First Days of January, Happy New Year to All Gardeners!

No, it is not snowing in Anjou, and the climate is, it must be admitted, rather mild for the season … Freezing and freezing rain are no problem for woody plants, trees, and shrubs. When dormant, their buds and cells are ready to face the cold.

For artichokes, cardoons, kale, cauliflower, spinach … that’s another story!

When the cold is transient and not very biting, just a few degrees below zero, these leafy vegetables straighten up as soon as the sweetness returns. Their defense mechanism prevents water in and between cells from freezing. These mechanisms resemble those involved in resisting water stress. It is for this reason that we can observe the plants sag in winter, as in dry periods, then straighten.

Plants that are not tolerant of cold (those that do not resist below 10 ° C) have already disappeared. As for those who are resistant to cold but not frost, you need a shelter that allows you to gain the few degrees lacking in their well-being. This prevents the water present in their cells from freezing and therefore damaging the plant.

Gardeners know how important it is to anticipate this cold period.

Before the start of winter, solid root crops such as carrots and parsnips should be put under leaf mulch and compost. A protective veil is practical for parsley, beets, chicory.

It is only when a long period of sweetness is announced that it will be possible to lift all these protections:

  • to harvest,
  • and to allow plants to breathe and dislodge rodents before they take too much advantage of the cover in the hotel which has been offered to them by our good care!

The winter season is therefore still a source of vegetable crops in regions with temperate winter. For regions where the winters are harsh, all the vegetables are brought in and stored in the cellar since the first frosts.

The Sichuan pepper berries harvested dry in November, have finished drying near the fireplace.

We rub them patiently to extract the black seeds and remove the twigs.

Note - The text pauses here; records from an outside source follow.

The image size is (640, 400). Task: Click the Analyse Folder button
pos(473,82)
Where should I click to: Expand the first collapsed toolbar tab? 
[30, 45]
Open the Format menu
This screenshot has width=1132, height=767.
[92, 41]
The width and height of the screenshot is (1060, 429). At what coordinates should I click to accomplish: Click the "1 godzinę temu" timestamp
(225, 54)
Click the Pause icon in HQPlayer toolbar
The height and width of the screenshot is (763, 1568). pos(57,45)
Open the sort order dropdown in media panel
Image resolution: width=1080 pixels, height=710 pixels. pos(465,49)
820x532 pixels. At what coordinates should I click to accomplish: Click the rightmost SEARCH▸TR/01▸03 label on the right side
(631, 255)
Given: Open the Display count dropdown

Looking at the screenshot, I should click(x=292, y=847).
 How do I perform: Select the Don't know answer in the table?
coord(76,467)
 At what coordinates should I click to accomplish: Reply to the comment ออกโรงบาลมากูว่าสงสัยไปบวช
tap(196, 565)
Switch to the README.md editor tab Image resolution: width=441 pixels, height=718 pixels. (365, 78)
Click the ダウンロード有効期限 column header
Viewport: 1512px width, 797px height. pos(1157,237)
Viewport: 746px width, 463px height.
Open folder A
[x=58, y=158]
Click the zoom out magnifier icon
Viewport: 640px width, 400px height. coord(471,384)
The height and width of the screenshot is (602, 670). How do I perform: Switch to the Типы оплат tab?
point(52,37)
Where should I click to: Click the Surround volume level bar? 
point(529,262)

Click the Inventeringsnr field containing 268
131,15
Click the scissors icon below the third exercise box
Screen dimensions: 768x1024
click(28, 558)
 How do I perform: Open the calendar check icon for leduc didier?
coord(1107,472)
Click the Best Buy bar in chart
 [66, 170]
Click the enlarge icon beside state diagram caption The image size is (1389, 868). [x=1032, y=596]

If you want to use the seeds later, it is advisable to place them in the cold for several weeks (at the bottom of the refrigerator). Then sown in a terrine, and placed outside in the spring, you can expect a few more pepper plants. Note that the germination rate of this species is still relatively low. You will be able to offer them or replenish a hedge.

On the kitchen side, place the dry berries in a jar, once crushed, they are perfect for roasting meats and vegetables. And, well roasted in the pan, they will also flavor your salt.